What you are asked to do - From the line containing "Next (528, 2462)" to the final line of the entries, every line is to be reproduced exactly; no other line belongs in the output.

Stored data
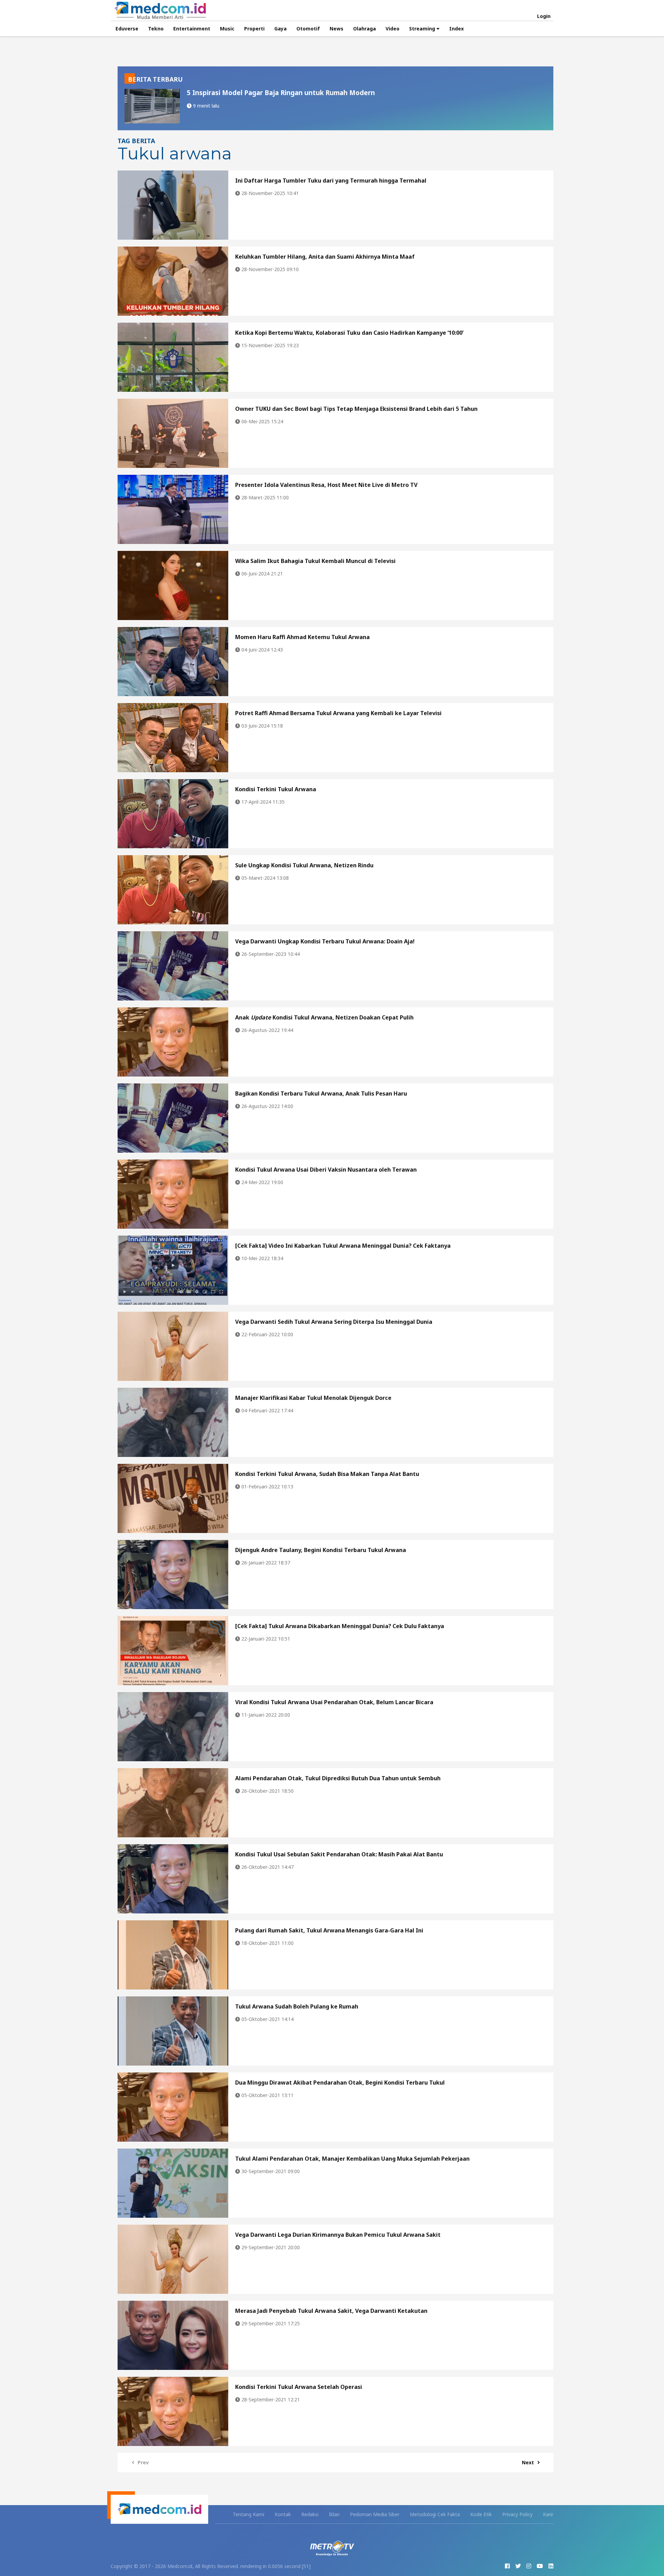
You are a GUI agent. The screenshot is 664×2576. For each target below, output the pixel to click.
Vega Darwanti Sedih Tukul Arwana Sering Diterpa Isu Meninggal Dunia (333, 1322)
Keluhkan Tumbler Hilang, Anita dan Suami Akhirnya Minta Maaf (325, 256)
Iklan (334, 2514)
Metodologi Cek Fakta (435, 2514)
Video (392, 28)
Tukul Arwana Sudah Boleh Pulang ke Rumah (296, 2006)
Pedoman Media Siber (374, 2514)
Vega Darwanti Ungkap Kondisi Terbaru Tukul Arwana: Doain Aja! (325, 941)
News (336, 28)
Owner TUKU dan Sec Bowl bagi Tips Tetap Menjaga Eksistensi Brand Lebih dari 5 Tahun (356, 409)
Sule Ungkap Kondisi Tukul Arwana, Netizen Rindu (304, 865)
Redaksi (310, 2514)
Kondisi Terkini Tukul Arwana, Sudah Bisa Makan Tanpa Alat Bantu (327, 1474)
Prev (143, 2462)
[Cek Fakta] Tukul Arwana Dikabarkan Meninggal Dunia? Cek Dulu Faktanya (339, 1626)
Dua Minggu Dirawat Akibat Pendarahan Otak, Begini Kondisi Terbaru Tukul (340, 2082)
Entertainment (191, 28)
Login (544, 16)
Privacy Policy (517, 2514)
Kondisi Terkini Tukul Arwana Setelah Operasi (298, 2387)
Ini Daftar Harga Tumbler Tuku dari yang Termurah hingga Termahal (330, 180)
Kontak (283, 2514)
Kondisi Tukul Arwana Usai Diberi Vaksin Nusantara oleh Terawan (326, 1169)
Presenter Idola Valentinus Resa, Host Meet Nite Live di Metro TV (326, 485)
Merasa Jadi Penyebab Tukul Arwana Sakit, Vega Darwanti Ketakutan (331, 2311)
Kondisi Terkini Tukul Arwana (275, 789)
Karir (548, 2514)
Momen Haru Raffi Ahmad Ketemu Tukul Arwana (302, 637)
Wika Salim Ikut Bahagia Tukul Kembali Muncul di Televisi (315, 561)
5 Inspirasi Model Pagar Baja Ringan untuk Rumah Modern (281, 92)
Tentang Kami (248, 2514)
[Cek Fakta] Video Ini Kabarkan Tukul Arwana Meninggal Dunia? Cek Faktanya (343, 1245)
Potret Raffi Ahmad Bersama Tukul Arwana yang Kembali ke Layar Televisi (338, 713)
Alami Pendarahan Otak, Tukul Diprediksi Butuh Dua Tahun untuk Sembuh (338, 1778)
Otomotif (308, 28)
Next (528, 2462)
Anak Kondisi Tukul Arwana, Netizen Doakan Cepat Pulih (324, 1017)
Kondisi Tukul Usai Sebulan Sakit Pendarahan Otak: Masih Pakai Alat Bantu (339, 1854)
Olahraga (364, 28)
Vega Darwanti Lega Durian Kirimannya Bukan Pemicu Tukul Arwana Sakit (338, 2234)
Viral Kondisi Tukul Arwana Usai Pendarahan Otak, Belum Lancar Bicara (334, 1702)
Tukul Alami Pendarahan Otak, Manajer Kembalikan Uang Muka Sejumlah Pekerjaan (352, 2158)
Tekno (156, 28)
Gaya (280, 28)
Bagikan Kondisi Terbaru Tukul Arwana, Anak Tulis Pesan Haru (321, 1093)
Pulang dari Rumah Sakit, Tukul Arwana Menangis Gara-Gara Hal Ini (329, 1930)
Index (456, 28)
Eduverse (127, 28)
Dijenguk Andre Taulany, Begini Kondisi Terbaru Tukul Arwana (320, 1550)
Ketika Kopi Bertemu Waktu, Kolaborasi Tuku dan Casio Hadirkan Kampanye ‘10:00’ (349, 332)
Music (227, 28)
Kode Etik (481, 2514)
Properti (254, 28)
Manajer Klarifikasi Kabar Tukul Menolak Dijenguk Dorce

Output of the task -
Next (528, 2462)
Anak Kondisi Tukul Arwana, Netizen Doakan Cepat Pulih (324, 1017)
Kondisi Tukul Usai Sebulan Sakit Pendarahan Otak: Masih Pakai Alat Bantu (339, 1854)
Olahraga (364, 28)
Vega Darwanti Lega Durian Kirimannya Bukan Pemicu Tukul Arwana Sakit (338, 2234)
Viral Kondisi Tukul Arwana Usai Pendarahan Otak, Belum Lancar Bicara (334, 1702)
Tukul Alami Pendarahan Otak, Manajer Kembalikan Uang Muka Sejumlah Pekerjaan (352, 2158)
Tekno (156, 28)
Gaya (280, 28)
Bagikan Kondisi Terbaru Tukul Arwana, Anak Tulis Pesan Haru (321, 1093)
Pulang dari Rumah Sakit, Tukul Arwana Menangis Gara-Gara Hal Ini (329, 1930)
Index (456, 28)
Eduverse (127, 28)
Dijenguk Andre Taulany, Begini Kondisi Terbaru Tukul Arwana (320, 1550)
Ketika Kopi Bertemu Waktu, Kolaborasi Tuku dan Casio Hadirkan Kampanye ‘10:00’ (349, 332)
Music (227, 28)
Kode Etik (481, 2514)
Properti (254, 28)
Manajer Klarifikasi Kabar Tukul Menolak Dijenguk Dorce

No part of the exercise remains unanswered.